**WHAT YOU NEED TO DO**
Below are entries; work out how many of their lines hold "πλειστηριασμό", giving only that number.

**GIVEN INFORMATION**
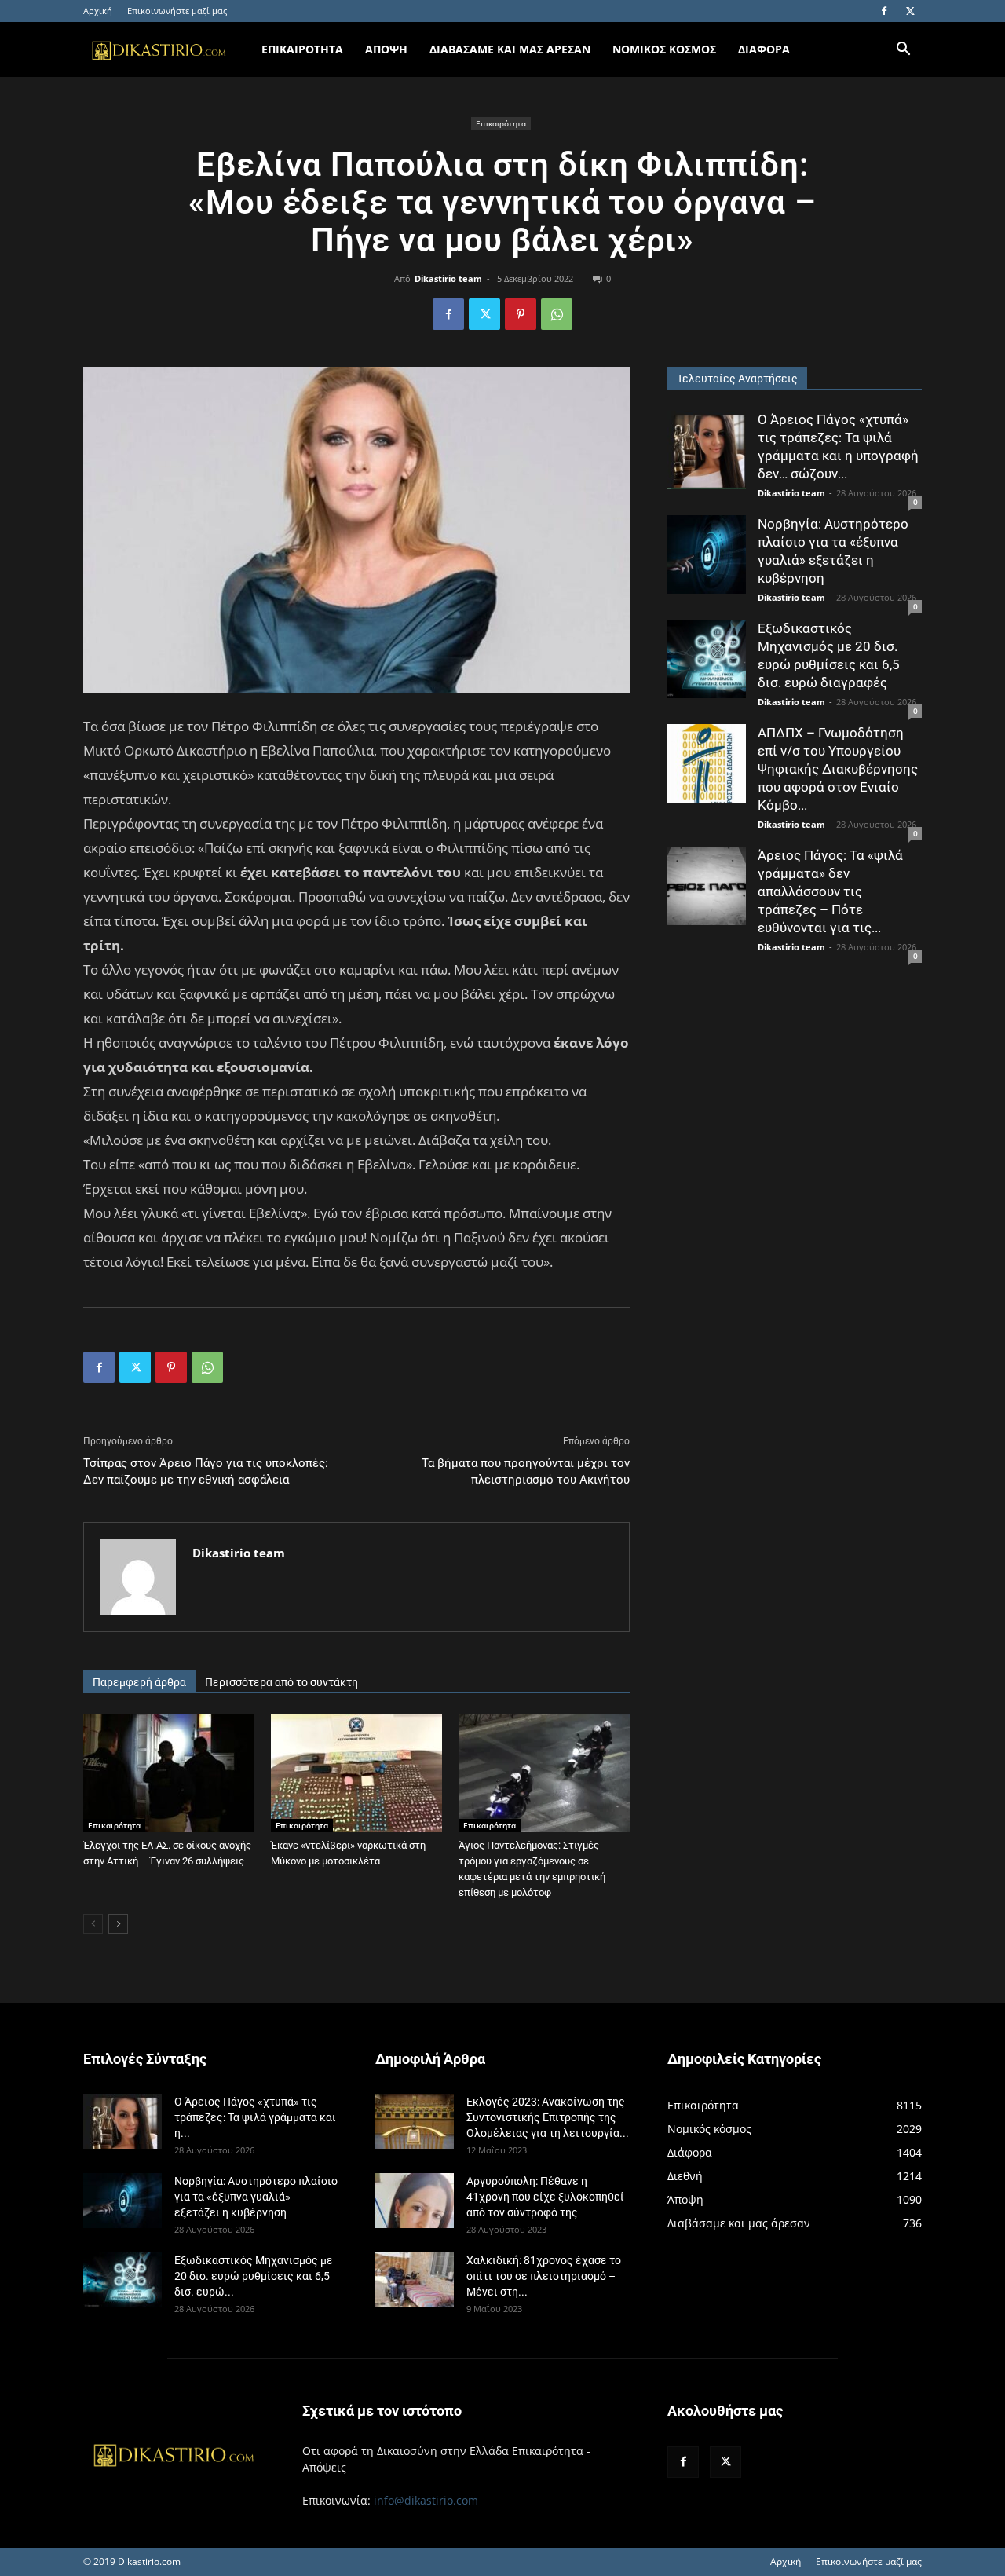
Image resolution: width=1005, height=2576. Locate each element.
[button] (903, 50)
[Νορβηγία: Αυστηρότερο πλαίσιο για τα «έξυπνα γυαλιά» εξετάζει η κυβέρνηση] (706, 554)
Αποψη (386, 49)
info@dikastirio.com (426, 2500)
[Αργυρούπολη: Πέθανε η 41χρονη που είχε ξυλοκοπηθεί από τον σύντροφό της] (414, 2200)
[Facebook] (884, 11)
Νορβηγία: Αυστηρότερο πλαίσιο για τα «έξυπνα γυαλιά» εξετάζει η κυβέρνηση (256, 2197)
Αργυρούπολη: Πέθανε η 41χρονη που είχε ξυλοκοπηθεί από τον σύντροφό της (545, 2197)
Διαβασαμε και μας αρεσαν (509, 49)
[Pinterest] (520, 314)
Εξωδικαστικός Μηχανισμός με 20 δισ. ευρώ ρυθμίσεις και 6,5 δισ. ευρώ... (253, 2276)
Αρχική (97, 10)
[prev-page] (93, 1924)
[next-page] (118, 1924)
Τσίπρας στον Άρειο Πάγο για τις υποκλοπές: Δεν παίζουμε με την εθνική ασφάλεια (205, 1471)
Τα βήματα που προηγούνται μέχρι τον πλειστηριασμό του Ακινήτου (526, 1471)
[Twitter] (910, 11)
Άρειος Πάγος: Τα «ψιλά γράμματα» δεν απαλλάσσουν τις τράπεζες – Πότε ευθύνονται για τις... (830, 891)
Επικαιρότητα (501, 123)
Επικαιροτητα (302, 49)
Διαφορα (764, 49)
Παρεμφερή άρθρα (139, 1682)
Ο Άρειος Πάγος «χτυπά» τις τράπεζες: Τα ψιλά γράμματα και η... (255, 2117)
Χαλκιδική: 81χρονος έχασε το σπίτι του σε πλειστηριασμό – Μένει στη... (543, 2276)
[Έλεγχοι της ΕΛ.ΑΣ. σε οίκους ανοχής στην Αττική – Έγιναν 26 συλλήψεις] (168, 1773)
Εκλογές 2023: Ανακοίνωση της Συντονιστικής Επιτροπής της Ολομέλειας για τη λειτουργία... (547, 2117)
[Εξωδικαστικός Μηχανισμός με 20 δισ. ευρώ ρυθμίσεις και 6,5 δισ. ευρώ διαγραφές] (706, 659)
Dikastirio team (448, 278)
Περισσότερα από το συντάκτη (281, 1682)
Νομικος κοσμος (664, 49)
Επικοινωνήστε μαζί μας (177, 10)
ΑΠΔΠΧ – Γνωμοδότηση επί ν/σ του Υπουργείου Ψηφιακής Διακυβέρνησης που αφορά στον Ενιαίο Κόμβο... (838, 769)
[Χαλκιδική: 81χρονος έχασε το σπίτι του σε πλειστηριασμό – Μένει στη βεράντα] (414, 2279)
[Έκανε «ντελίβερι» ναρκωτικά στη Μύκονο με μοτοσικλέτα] (356, 1773)
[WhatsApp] (556, 314)
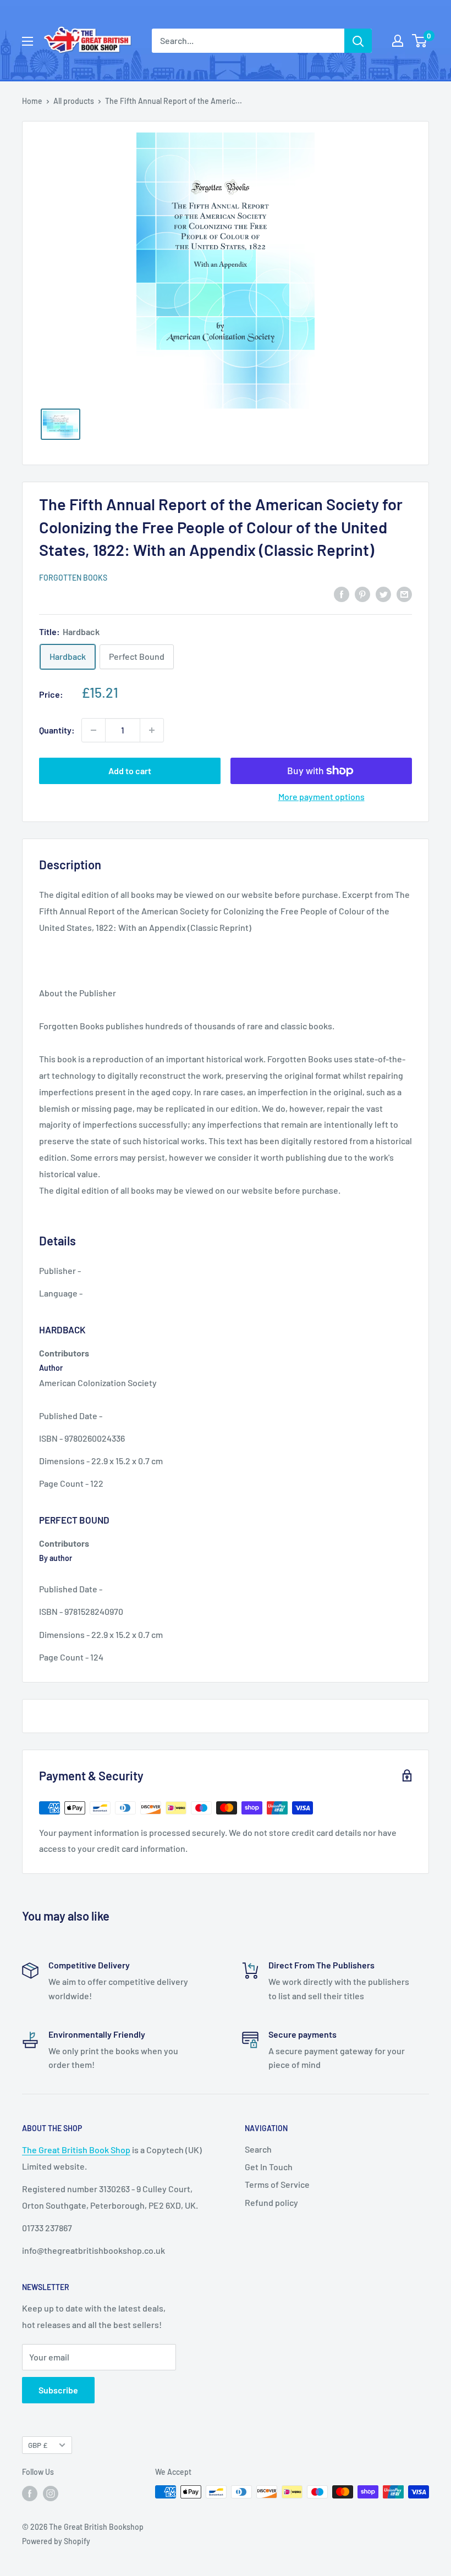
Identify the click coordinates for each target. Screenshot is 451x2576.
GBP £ (37, 2445)
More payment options (321, 796)
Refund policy (271, 2202)
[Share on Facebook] (341, 593)
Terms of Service (277, 2184)
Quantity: (57, 730)
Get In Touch (269, 2166)
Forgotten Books (73, 577)
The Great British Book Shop (76, 2149)
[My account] (397, 41)
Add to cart (129, 770)
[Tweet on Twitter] (383, 593)
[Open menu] (27, 41)
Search (258, 2149)
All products (73, 101)
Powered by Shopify (56, 2541)
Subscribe (58, 2390)
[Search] (358, 41)
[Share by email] (404, 593)
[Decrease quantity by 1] (93, 730)
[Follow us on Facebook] (29, 2493)
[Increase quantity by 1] (151, 730)
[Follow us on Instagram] (50, 2493)
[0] (420, 40)
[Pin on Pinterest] (362, 593)
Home (32, 101)
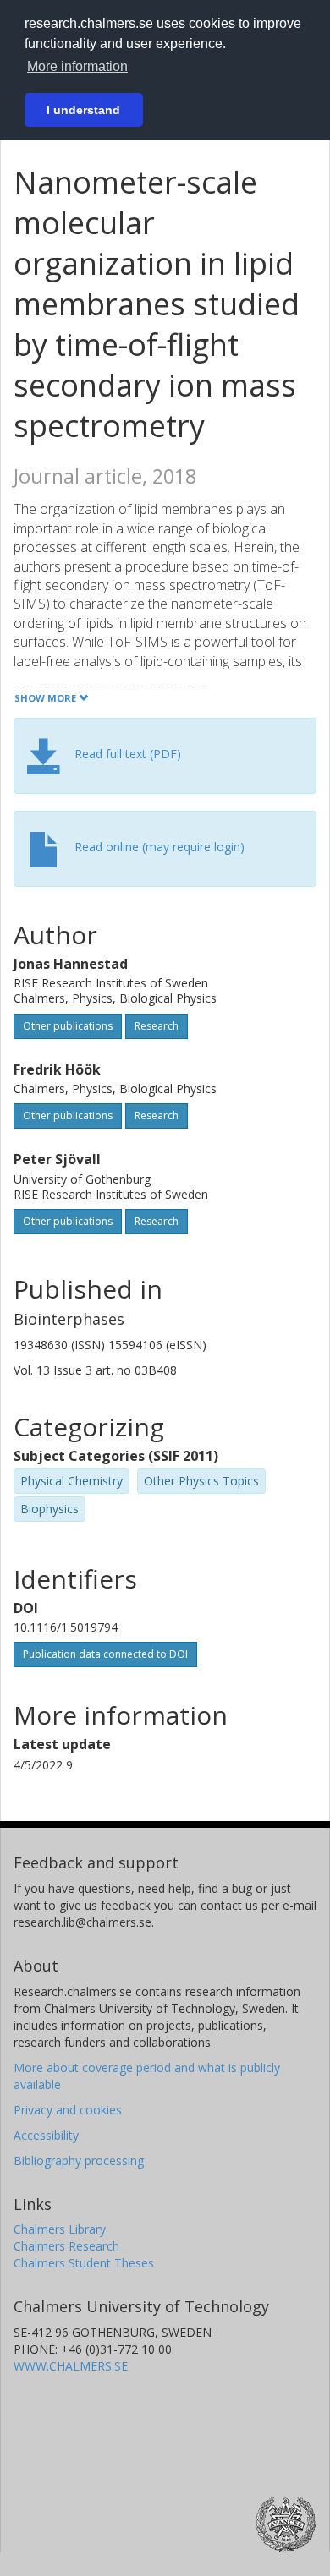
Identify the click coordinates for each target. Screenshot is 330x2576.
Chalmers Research (66, 2246)
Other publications (68, 1026)
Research (157, 1026)
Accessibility (46, 2135)
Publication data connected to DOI (105, 1654)
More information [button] (77, 66)
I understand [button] (83, 110)
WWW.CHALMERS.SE (71, 2366)
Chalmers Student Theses (84, 2263)
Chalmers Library (60, 2229)
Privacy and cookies (68, 2110)
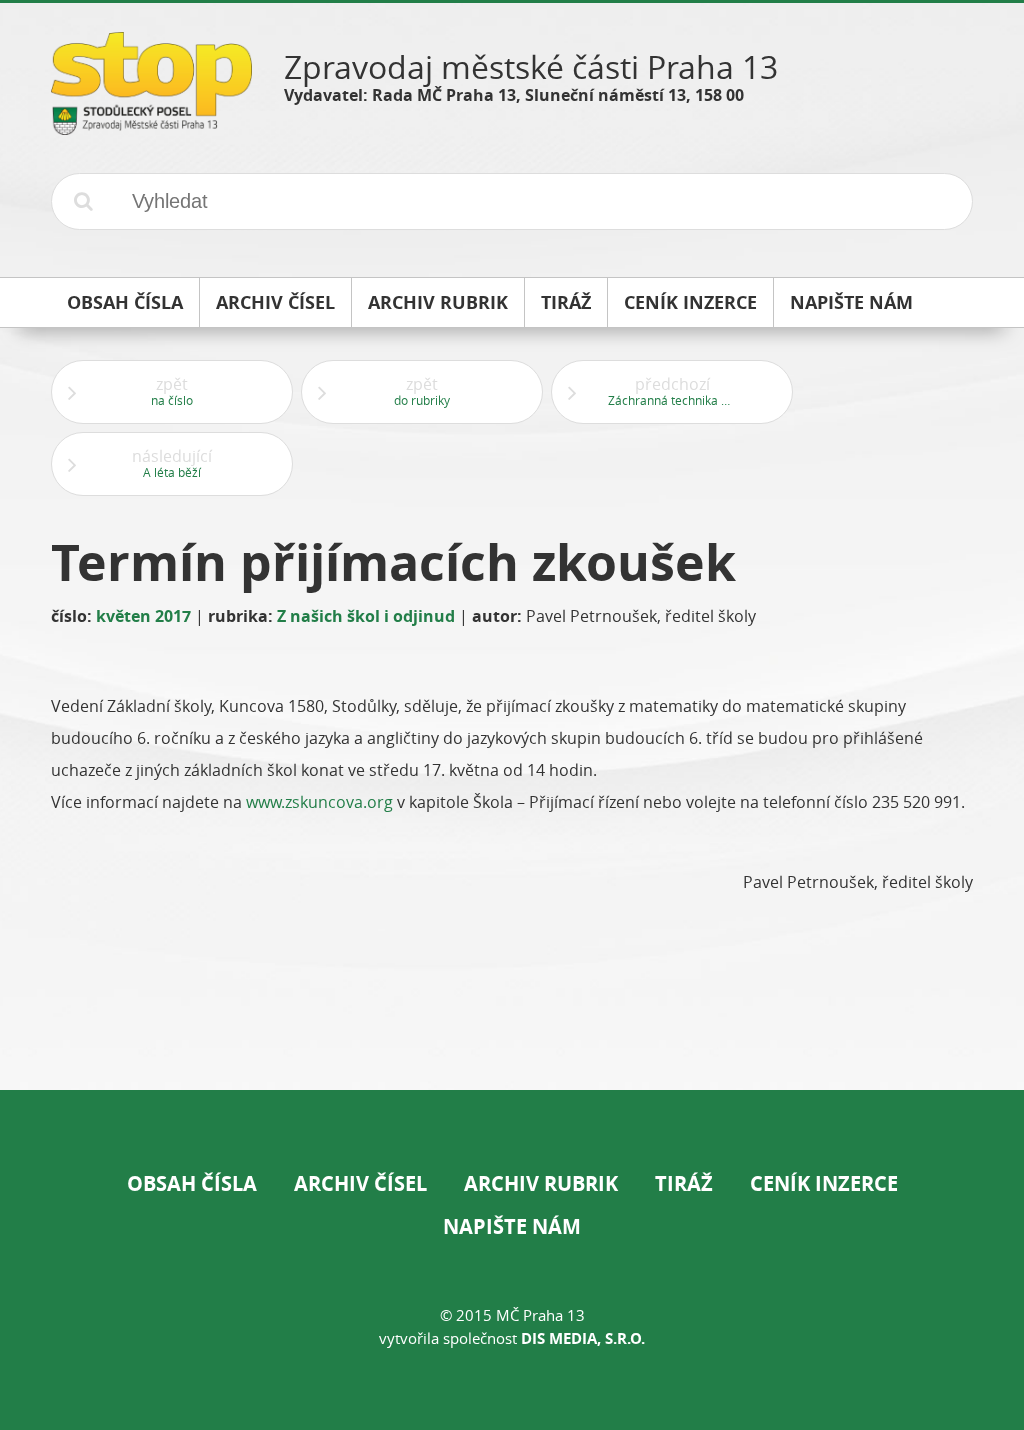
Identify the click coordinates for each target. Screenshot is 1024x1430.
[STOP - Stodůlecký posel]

**SOLUTION FOR THIS PROBLEM**
3